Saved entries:
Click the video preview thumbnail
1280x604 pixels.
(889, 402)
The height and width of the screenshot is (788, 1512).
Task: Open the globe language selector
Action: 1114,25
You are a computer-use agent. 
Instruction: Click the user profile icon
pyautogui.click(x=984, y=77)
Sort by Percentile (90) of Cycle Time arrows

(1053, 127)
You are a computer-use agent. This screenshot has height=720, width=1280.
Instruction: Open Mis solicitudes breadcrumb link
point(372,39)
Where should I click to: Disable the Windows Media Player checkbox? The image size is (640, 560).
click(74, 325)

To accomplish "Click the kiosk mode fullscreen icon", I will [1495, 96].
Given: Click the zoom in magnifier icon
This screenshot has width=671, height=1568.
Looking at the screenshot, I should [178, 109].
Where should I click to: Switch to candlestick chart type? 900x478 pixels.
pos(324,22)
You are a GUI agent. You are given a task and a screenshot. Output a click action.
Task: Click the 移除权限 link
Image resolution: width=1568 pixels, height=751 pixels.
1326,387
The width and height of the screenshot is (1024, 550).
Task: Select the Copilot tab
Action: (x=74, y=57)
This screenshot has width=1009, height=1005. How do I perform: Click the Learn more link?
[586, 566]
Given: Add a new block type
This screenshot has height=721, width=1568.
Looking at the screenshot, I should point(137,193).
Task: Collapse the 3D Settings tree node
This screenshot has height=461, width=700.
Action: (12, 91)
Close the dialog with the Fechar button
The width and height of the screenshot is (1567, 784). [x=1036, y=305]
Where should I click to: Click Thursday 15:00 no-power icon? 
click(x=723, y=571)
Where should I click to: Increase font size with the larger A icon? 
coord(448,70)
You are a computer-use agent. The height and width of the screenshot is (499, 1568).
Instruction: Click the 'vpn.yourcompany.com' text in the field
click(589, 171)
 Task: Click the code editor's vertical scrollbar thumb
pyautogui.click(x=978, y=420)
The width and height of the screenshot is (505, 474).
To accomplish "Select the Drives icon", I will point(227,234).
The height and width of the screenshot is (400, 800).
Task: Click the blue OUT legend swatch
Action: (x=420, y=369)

PROBLEM STATEMENT: Write down again the exact lines running from the beginning of the data to the line containing "Task: Click the 移除权限 link", with both ends included.

RESPONSE TO THIS TASK:
Click the video preview thumbnail
1280x604 pixels.
(889, 402)
The height and width of the screenshot is (788, 1512).
Task: Open the globe language selector
Action: 1114,25
You are a computer-use agent. 
Instruction: Click the user profile icon
pyautogui.click(x=984, y=77)
Sort by Percentile (90) of Cycle Time arrows

(1053, 127)
You are a computer-use agent. This screenshot has height=720, width=1280.
Instruction: Open Mis solicitudes breadcrumb link
point(372,39)
Where should I click to: Disable the Windows Media Player checkbox? The image size is (640, 560).
click(74, 325)

To accomplish "Click the kiosk mode fullscreen icon", I will [1495, 96].
Given: Click the zoom in magnifier icon
This screenshot has width=671, height=1568.
Looking at the screenshot, I should [178, 109].
Where should I click to: Switch to candlestick chart type? 900x478 pixels.
pos(324,22)
You are a GUI agent. You are given a task and a screenshot. Output a click action.
Task: Click the 移除权限 link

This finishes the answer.